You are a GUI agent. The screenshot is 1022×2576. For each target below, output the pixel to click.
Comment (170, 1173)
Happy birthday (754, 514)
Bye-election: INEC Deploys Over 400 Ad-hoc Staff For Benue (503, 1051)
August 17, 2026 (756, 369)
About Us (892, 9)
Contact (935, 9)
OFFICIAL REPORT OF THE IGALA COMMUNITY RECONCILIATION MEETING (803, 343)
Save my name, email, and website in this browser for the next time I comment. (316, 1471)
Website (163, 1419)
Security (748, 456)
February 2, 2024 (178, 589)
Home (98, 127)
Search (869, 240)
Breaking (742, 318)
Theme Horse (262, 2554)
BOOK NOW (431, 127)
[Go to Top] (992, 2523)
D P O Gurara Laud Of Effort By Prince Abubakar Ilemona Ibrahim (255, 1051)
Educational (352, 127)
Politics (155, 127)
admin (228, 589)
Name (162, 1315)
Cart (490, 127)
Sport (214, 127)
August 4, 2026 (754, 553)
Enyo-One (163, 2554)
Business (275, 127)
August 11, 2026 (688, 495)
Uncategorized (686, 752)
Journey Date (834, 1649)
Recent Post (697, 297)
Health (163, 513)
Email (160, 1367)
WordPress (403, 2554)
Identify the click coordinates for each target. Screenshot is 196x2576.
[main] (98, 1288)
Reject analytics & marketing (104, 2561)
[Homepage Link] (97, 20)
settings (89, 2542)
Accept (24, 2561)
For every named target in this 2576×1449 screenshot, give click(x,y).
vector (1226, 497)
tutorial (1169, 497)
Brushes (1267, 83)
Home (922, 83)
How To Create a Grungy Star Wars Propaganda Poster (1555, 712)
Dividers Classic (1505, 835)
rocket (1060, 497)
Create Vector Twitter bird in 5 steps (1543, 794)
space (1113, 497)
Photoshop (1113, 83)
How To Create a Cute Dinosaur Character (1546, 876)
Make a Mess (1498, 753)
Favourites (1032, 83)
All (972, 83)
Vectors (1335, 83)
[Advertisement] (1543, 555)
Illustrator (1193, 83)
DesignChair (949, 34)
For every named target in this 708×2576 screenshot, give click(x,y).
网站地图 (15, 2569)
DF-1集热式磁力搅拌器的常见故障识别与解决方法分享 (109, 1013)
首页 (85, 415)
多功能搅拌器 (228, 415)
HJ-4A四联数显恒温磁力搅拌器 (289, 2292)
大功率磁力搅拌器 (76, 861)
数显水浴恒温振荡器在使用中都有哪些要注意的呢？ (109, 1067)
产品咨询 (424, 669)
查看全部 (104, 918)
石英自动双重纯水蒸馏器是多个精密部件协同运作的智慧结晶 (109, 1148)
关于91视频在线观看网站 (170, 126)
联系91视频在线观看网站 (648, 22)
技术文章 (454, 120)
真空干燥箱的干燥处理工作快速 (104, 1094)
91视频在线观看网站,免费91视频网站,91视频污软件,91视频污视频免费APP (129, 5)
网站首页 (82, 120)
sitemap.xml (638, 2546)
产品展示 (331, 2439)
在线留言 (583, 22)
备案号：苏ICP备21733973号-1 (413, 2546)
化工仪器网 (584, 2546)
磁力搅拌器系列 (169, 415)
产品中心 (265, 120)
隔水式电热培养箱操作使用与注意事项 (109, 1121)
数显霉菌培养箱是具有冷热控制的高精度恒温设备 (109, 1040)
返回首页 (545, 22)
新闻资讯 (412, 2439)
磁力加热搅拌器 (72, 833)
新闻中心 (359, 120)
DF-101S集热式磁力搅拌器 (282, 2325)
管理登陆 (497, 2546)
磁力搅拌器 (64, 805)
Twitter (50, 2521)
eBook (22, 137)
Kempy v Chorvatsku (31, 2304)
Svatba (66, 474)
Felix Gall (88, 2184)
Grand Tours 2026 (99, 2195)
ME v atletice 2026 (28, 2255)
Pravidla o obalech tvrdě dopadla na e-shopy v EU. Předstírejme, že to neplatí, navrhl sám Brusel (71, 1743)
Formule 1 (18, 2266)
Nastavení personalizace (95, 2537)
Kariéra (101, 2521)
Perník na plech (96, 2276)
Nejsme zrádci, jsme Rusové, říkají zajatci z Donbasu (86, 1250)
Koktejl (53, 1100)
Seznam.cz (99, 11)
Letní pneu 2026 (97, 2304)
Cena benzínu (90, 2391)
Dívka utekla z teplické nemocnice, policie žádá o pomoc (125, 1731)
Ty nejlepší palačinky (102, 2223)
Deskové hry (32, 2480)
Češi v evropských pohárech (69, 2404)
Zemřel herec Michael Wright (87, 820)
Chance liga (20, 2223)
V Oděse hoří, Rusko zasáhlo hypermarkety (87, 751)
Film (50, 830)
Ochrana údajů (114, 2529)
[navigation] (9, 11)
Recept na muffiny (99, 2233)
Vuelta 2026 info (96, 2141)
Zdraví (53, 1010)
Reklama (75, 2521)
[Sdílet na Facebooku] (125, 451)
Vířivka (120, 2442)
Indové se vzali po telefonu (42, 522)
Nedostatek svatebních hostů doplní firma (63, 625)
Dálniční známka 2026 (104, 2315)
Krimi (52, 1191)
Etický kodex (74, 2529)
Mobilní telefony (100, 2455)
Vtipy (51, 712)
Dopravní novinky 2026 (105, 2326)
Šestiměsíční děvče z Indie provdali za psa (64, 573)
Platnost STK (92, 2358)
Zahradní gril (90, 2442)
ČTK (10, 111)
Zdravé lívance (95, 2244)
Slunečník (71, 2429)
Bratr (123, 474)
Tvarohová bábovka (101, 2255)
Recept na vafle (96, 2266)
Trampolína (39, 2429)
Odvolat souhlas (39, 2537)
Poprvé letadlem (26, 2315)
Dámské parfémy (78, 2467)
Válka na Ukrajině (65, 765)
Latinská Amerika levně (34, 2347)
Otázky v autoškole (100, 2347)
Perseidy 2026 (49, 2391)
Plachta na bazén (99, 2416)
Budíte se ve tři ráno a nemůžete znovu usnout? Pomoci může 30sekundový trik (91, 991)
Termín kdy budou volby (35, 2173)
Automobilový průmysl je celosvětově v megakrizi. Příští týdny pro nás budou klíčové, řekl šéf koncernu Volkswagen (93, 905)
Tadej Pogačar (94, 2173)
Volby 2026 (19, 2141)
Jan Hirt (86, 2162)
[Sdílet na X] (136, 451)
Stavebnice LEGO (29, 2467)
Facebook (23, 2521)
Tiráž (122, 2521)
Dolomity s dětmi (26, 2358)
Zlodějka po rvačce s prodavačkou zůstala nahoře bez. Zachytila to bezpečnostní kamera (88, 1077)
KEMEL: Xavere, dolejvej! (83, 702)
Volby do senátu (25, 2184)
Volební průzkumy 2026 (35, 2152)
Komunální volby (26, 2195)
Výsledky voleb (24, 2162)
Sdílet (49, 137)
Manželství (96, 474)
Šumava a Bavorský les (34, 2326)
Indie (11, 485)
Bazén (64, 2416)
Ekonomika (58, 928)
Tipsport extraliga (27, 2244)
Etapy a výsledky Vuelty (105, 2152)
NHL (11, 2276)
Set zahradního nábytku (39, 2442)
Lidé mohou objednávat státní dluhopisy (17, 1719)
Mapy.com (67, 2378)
########################################
# Exercise:
Each record must be output exactly, with none omitted.

# Problem solution:
You are a GUI agent. The screenshot is 1022×2576. For each target below, output the pixel to click.
Comment (170, 1173)
Happy birthday (754, 514)
Bye-election: INEC Deploys Over 400 Ad-hoc Staff For Benue (503, 1051)
August 17, 2026 (756, 369)
About Us (892, 9)
Contact (935, 9)
OFFICIAL REPORT OF THE IGALA COMMUNITY RECONCILIATION MEETING (803, 343)
Save my name, email, and website in this browser for the next time I comment. (316, 1471)
Website (163, 1419)
Security (748, 456)
February 2, 2024 (178, 589)
Home (98, 127)
Search (869, 240)
Breaking (742, 318)
Theme Horse (262, 2554)
BOOK NOW (431, 127)
[Go to Top] (992, 2523)
D P O Gurara Laud Of Effort By Prince Abubakar Ilemona Ibrahim (255, 1051)
Educational (352, 127)
Politics (155, 127)
admin (228, 589)
Name (162, 1315)
Cart (490, 127)
Sport (214, 127)
August 4, 2026 (754, 553)
Enyo-One (163, 2554)
Business (275, 127)
August 11, 2026 (688, 495)
Uncategorized (686, 752)
Journey Date (834, 1649)
Recent Post (697, 297)
Health (163, 513)
Email (160, 1367)
WordPress (403, 2554)
Identify the click coordinates for each target. Screenshot is 196x2576.
[main] (98, 1288)
Reject analytics & marketing (104, 2561)
[Homepage Link] (97, 20)
settings (89, 2542)
Accept (24, 2561)
For every named target in this 2576×1449 screenshot, give click(x,y).
vector (1226, 497)
tutorial (1169, 497)
Brushes (1267, 83)
Home (922, 83)
How To Create a Grungy Star Wars Propaganda Poster (1555, 712)
Dividers Classic (1505, 835)
rocket (1060, 497)
Create Vector Twitter bird in 5 steps (1543, 794)
space (1113, 497)
Photoshop (1113, 83)
How To Create a Cute Dinosaur Character (1546, 876)
Make a Mess (1498, 753)
Favourites (1032, 83)
All (972, 83)
Vectors (1335, 83)
[Advertisement] (1543, 555)
Illustrator (1193, 83)
DesignChair (949, 34)
For every named target in this 708×2576 screenshot, give click(x,y).
网站地图 (15, 2569)
DF-1集热式磁力搅拌器的常见故障识别与解决方法分享 (109, 1013)
首页 (85, 415)
多功能搅拌器 (228, 415)
HJ-4A四联数显恒温磁力搅拌器 (289, 2292)
大功率磁力搅拌器 (76, 861)
数显水浴恒温振荡器在使用中都有哪些要注意的呢？ (109, 1067)
产品咨询 (424, 669)
查看全部 (104, 918)
石英自动双重纯水蒸馏器是多个精密部件协同运作的智慧结晶 (109, 1148)
关于91视频在线观看网站 (170, 126)
联系91视频在线观看网站 (648, 22)
技术文章 (454, 120)
真空干燥箱的干燥处理工作快速 (104, 1094)
91视频在线观看网站,免费91视频网站,91视频污软件,91视频污视频免费APP (129, 5)
网站首页 (82, 120)
sitemap.xml (638, 2546)
产品展示 (331, 2439)
在线留言 (583, 22)
备案号：苏ICP备21733973号-1 (413, 2546)
化工仪器网 (584, 2546)
磁力搅拌器系列 (169, 415)
产品中心 (265, 120)
隔水式电热培养箱操作使用与注意事项 (109, 1121)
数显霉菌培养箱是具有冷热控制的高精度恒温设备 (109, 1040)
返回首页 (545, 22)
新闻资讯 (412, 2439)
磁力加热搅拌器 (72, 833)
新闻中心 (359, 120)
DF-101S集热式磁力搅拌器 (282, 2325)
管理登陆 (497, 2546)
磁力搅拌器 (64, 805)
Twitter (50, 2521)
eBook (22, 137)
Kempy v Chorvatsku (31, 2304)
Svatba (66, 474)
Felix Gall (88, 2184)
Grand Tours 2026 (99, 2195)
ME v atletice 2026 (28, 2255)
Pravidla o obalech tvrdě dopadla na e-shopy v EU. Předstírejme, že to neplatí, navrhl sám Brusel (71, 1743)
Formule 1 (18, 2266)
Nastavení personalizace (95, 2537)
Kariéra (101, 2521)
Perník na plech (96, 2276)
Nejsme zrádci, jsme Rusové, říkají zajatci z Donbasu (86, 1250)
Koktejl (53, 1100)
Seznam.cz (99, 11)
Letní pneu 2026 (97, 2304)
Cena benzínu (90, 2391)
Dívka utekla z teplické nemocnice, policie žádá o pomoc (125, 1731)
Ty nejlepší palačinky (102, 2223)
Deskové hry (32, 2480)
Češi v evropských pohárech (69, 2404)
Zemřel herec Michael Wright (87, 820)
Chance liga (20, 2223)
V Oděse hoří, Rusko zasáhlo hypermarkety (87, 751)
Film (50, 830)
Ochrana údajů (114, 2529)
[navigation] (9, 11)
Recept na muffiny (99, 2233)
Vuelta 2026 info (96, 2141)
Zdraví (53, 1010)
Reklama (75, 2521)
[Sdílet na Facebooku] (125, 451)
Vířivka (120, 2442)
Indové se vzali po telefonu (42, 522)
Nedostatek svatebních hostů doplní firma (63, 625)
Dálniční známka 2026 (104, 2315)
Krimi (52, 1191)
Etický kodex (74, 2529)
Mobilní telefony (100, 2455)
Vtipy (51, 712)
Dopravní novinky 2026 (105, 2326)
Šestiměsíční děvče z Indie provdali za psa (64, 573)
Platnost STK (92, 2358)
Zahradní gril (90, 2442)
ČTK (10, 111)
Zdravé lívance (95, 2244)
Slunečník (71, 2429)
Bratr (123, 474)
Tvarohová bábovka (101, 2255)
Recept na vafle (96, 2266)
Trampolína (39, 2429)
Odvolat souhlas (39, 2537)
Poprvé letadlem (26, 2315)
Dámské parfémy (78, 2467)
Válka na Ukrajině (65, 765)
Latinská Amerika levně (34, 2347)
Otázky v autoškole (100, 2347)
Perseidy 2026 (49, 2391)
Plachta na bazén (99, 2416)
Budíte se ve tři ráno a nemůžete znovu usnout? Pomoci může 30sekundový trik (91, 991)
Termín kdy budou volby (35, 2173)
Automobilový průmysl je celosvětově v megakrizi. Příští týdny pro nás budou klíčové, řekl šéf koncernu Volkswagen (93, 905)
Tadej Pogačar (94, 2173)
Volby 2026 (19, 2141)
Jan Hirt (86, 2162)
[Sdílet na X] (136, 451)
Stavebnice LEGO (29, 2467)
Facebook (23, 2521)
Tiráž (122, 2521)
Dolomity s dětmi (26, 2358)
Zlodějka po rvačce s prodavačkou zůstala nahoře bez. Zachytila to bezpečnostní kamera (88, 1077)
KEMEL: Xavere, dolejvej! (83, 702)
Volby do senátu (25, 2184)
Volební průzkumy 2026 (35, 2152)
Komunální volby (26, 2195)
Výsledky voleb (24, 2162)
Sdílet (49, 137)
Manželství (96, 474)
Šumava a Bavorský les (34, 2326)
Indie (11, 485)
Bazén (64, 2416)
Ekonomika (58, 928)
Tipsport extraliga (27, 2244)
Etapy a výsledky Vuelty (105, 2152)
NHL (11, 2276)
Set zahradního nábytku (39, 2442)
Lidé mohou objednávat státní dluhopisy (17, 1719)
Mapy.com (67, 2378)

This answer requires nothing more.